Der Zusammenhalt der Brüder ging tatsächlich, trotz der Auflösung der Loge, nicht verloren. Man traf sich, von der Gestapo „unauffällig“ überwacht, regelmäßig in einem Düsseldorfer Restaurant.
 
So kamen nach Ende des Krieges, im November des Jahres 1945, 22 Brüder der „Rose und Akazie“ zusammen und beschlossen, die zur Wiedererrichtung der Loge erforderliche Genehmigung bei der britischen Militärregierung zu beantragen. Der neue Anfang war schwer, das Logenhaus war zerstört und das bewegliche Eigentum in alle Winde zerstreut.
 
Nach Überwindung aller Schwierigkeiten wurde dann, am 18. Dezember 1948, erneut das maurerische Licht in die restituierte Loge eingebracht.
 
1952 bauten Düsseldorfer Freimaurer mit Hilfe von Wiedergutmachungsmitteln an der Uhlandstraße ein neues Logenhaus, in dessen Mauern die „Rose und Akazie“, mit einigen anderen Logen, bis heute arbeitet.
 
Im Jahre 1997 feierte die Johannisloge „Rose und Akazie“ zu Düsseldorf ihr 100. Stiftungsfest.
 
Wir sehen unsere Logengeschichte nicht als einen passiven Rückblick.
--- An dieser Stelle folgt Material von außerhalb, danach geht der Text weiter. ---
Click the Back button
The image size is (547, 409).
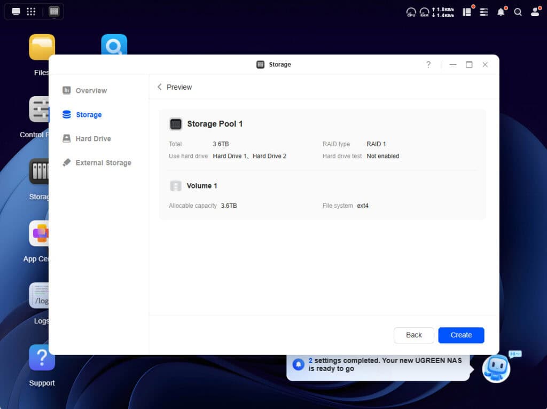coord(413,335)
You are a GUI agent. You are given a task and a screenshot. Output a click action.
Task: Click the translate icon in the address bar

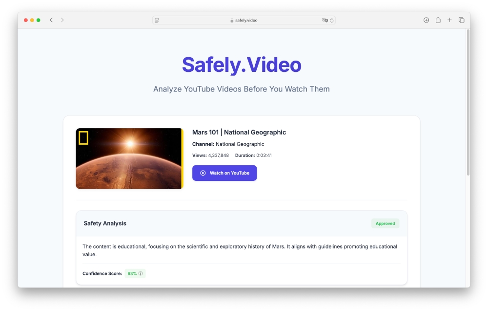coord(324,20)
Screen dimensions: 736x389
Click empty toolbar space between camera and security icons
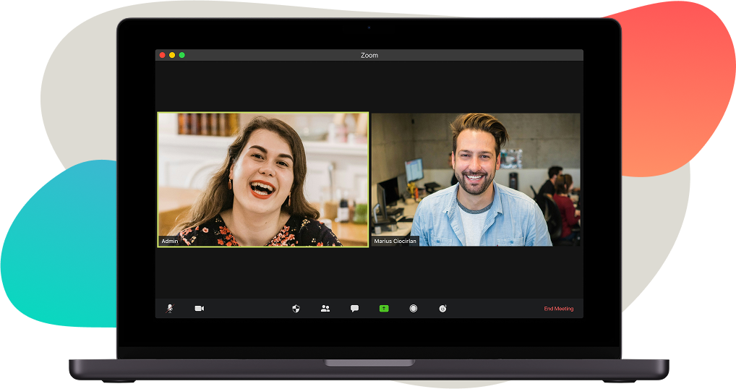246,308
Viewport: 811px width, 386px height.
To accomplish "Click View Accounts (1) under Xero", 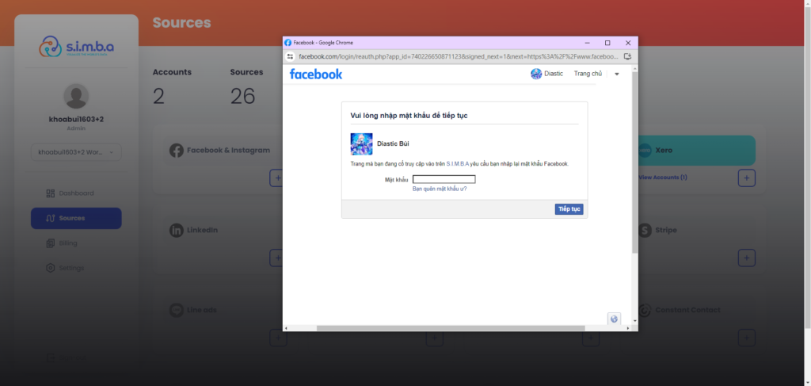I will coord(662,178).
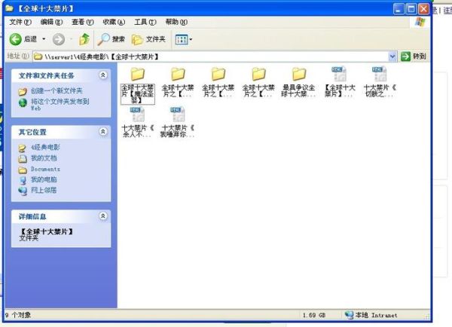Go up one folder level icon

(84, 39)
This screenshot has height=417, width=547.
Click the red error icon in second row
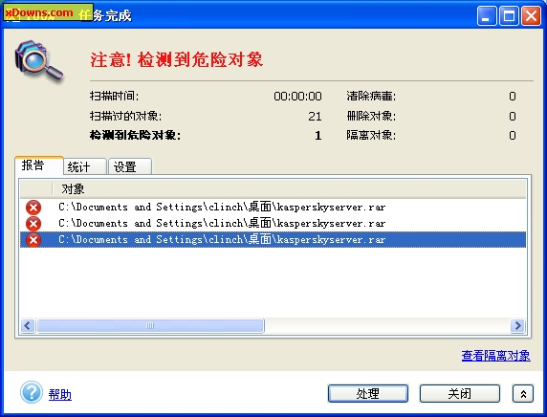click(33, 224)

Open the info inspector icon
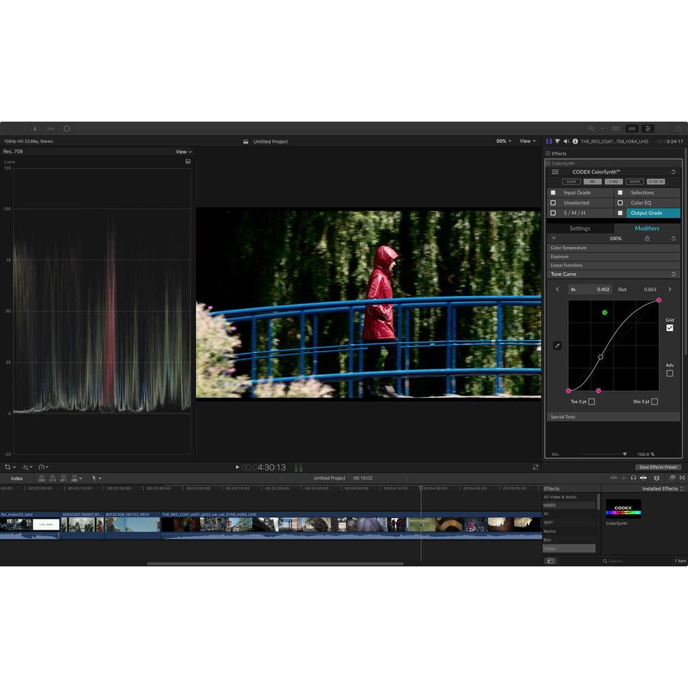(x=574, y=141)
Sie ist vielmehr ein Auftrag an alle Brüder, in Respekt vor der Leistung unserer Vorfahren, an sich selbst und zum Wohle der Loge zu arbeiten, um den tieferen Sinn der Freimaurerei dadurch zu erfüllen. Wir schauen mit Stolz auf die einhundertjährige Tradition unserer „Rose und Akazie“.